Exercise data: Begin

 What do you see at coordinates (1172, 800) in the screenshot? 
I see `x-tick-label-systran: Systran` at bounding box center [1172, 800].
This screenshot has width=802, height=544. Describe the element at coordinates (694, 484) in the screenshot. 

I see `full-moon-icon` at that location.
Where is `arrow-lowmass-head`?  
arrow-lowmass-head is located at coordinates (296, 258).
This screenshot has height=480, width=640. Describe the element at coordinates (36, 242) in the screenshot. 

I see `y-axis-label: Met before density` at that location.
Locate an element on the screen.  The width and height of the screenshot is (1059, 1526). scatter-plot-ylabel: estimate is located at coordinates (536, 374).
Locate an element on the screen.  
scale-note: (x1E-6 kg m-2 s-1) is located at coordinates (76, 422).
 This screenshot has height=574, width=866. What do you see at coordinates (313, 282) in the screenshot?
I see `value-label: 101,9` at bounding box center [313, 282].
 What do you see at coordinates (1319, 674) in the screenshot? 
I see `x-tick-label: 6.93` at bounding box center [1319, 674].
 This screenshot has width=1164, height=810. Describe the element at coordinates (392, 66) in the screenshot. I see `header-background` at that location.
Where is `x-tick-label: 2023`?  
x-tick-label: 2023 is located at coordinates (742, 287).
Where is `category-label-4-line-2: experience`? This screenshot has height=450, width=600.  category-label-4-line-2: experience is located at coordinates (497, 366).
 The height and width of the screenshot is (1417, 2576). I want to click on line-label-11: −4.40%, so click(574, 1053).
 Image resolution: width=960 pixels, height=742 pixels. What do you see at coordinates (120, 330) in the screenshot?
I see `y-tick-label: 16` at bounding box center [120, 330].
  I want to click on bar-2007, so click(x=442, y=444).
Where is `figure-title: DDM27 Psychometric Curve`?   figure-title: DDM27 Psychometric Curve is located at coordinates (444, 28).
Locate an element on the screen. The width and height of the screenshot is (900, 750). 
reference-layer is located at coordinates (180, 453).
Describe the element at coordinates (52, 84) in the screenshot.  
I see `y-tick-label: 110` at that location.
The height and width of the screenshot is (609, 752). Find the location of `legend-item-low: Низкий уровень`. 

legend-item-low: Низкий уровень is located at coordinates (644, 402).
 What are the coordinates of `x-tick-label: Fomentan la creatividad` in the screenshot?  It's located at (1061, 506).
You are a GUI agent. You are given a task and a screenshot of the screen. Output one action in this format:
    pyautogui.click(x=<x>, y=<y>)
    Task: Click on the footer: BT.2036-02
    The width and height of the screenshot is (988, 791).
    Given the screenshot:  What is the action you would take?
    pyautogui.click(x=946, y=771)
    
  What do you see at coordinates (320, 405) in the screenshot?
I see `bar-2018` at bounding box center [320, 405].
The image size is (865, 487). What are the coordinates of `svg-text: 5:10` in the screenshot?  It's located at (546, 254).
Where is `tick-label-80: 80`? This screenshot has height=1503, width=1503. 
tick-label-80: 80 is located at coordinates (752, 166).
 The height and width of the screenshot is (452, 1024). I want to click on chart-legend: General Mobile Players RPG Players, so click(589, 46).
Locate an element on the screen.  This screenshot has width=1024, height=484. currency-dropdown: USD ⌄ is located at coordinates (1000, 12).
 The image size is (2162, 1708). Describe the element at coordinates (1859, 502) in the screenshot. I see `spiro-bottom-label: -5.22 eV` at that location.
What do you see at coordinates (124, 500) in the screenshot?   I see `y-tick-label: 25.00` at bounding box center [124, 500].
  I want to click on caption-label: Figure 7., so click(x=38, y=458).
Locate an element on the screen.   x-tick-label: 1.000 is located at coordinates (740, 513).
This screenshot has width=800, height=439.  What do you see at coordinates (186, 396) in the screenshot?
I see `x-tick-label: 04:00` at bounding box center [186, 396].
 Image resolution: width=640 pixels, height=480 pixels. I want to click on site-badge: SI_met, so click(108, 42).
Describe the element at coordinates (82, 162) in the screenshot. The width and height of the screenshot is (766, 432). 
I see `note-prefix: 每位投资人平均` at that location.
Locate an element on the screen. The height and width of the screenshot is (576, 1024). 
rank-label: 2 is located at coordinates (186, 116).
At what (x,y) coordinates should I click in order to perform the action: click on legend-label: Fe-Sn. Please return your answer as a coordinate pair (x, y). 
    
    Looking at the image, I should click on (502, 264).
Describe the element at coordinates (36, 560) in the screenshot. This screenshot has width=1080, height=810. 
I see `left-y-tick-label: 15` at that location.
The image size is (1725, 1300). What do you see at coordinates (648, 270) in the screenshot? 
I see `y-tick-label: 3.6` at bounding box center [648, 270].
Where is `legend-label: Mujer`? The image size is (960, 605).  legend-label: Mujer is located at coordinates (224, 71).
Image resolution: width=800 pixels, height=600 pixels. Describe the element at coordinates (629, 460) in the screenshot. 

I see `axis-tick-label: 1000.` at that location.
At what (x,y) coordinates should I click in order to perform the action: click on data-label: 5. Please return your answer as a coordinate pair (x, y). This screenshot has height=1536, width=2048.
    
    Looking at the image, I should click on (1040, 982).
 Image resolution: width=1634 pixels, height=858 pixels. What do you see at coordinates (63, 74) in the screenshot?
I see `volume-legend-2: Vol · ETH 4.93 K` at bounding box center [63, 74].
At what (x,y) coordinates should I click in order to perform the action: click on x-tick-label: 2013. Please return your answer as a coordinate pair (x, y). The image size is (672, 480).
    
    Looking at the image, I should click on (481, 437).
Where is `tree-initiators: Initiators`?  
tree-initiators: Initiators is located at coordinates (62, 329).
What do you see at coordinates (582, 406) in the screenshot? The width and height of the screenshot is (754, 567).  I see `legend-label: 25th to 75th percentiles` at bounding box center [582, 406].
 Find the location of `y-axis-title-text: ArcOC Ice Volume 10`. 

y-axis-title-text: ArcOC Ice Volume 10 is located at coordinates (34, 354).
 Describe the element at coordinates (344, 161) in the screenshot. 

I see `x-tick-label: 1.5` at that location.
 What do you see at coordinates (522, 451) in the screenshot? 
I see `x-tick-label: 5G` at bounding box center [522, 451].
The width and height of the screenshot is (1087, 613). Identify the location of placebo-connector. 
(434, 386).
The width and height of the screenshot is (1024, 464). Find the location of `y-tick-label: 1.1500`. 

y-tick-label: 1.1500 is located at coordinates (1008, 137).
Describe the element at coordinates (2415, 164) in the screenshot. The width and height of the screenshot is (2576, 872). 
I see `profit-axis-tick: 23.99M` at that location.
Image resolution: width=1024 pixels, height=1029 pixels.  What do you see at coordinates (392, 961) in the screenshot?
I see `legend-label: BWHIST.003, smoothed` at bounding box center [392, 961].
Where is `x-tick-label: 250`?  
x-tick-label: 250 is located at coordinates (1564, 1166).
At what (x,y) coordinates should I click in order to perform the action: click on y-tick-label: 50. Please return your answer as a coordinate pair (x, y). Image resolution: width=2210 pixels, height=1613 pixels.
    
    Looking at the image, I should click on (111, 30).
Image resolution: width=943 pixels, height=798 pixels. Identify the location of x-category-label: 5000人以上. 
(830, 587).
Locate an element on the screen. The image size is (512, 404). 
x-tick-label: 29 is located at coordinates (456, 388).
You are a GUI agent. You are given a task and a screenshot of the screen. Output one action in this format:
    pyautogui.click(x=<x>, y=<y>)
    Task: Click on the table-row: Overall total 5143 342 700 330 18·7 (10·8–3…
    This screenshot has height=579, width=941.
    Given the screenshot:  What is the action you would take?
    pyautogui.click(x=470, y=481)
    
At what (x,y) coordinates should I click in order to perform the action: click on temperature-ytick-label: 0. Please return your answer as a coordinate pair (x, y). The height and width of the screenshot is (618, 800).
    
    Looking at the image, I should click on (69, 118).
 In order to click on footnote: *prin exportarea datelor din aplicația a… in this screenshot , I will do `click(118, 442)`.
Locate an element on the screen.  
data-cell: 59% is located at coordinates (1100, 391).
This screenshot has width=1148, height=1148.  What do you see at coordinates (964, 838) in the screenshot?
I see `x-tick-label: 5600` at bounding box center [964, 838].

Exercise data: End

What is required: Write out the stretch from the start of the lines through the line containing "arrow-lowmass-head is located", substituting "image" for "screenshot" and changing nothing else.

Solution to this problem:
 What do you see at coordinates (1172, 800) in the image? 
I see `x-tick-label-systran: Systran` at bounding box center [1172, 800].
This image has width=802, height=544. Describe the element at coordinates (694, 484) in the image. 

I see `full-moon-icon` at that location.
Where is `arrow-lowmass-head`?  
arrow-lowmass-head is located at coordinates (296, 258).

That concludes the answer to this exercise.